WHAT TO DO: Reproduce the opening lines of the records exactly, up to and including the line in which "Expand the YubiKey 5C NFC device selector" occurs.

____

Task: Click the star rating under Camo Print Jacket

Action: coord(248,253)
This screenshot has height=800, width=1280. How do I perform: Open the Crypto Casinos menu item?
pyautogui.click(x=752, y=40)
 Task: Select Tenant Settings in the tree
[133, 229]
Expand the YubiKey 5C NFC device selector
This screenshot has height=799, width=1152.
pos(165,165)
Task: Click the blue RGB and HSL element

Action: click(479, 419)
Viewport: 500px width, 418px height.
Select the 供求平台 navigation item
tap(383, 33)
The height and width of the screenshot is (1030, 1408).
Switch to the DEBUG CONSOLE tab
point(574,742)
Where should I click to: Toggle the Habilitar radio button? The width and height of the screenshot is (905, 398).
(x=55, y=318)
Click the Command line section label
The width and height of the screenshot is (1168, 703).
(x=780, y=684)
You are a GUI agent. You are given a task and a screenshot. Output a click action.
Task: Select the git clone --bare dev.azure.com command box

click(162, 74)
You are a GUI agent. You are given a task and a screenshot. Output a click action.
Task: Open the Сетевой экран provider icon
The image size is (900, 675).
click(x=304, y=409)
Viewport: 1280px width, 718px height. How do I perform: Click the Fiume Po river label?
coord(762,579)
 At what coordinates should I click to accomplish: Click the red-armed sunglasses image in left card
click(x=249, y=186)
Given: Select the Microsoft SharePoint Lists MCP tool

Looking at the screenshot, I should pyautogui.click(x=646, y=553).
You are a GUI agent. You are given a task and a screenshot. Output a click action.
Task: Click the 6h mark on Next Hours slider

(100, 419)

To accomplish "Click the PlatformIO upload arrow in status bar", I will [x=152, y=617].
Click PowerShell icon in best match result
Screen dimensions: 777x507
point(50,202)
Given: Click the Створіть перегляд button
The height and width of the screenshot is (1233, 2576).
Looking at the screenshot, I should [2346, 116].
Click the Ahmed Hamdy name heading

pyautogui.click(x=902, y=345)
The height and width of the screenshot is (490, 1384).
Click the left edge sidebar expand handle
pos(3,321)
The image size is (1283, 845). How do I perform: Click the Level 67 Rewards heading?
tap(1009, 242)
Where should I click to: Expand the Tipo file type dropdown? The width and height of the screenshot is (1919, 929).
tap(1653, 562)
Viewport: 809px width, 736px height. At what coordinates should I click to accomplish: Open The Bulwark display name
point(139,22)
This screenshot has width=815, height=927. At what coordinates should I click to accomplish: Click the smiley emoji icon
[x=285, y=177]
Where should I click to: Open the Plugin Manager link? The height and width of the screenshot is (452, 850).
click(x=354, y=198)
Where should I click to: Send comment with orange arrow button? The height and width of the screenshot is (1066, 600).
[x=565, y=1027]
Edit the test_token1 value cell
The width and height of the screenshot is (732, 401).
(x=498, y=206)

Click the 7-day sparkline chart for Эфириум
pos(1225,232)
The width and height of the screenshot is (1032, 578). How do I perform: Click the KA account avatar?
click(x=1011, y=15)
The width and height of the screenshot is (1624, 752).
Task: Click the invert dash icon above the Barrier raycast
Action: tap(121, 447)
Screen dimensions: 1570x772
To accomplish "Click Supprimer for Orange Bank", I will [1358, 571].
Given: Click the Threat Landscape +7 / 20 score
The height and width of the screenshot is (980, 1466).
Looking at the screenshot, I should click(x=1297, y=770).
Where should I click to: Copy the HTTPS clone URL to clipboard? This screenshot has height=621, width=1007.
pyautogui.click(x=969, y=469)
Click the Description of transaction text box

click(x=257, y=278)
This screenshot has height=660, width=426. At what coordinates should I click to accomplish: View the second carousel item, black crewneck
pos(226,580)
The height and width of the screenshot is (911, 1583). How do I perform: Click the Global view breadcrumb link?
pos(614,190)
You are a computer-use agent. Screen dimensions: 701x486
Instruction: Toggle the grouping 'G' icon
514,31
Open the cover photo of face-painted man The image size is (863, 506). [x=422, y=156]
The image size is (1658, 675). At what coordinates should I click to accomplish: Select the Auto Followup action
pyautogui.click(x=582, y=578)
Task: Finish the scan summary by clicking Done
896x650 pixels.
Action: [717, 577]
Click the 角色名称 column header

____

TASK SOLUTION:
Task: Click the star rating under Camo Print Jacket

Action: coord(248,253)
This screenshot has height=800, width=1280. How do I perform: Open the Crypto Casinos menu item?
pyautogui.click(x=752, y=40)
 Task: Select Tenant Settings in the tree
[133, 229]
Expand the YubiKey 5C NFC device selector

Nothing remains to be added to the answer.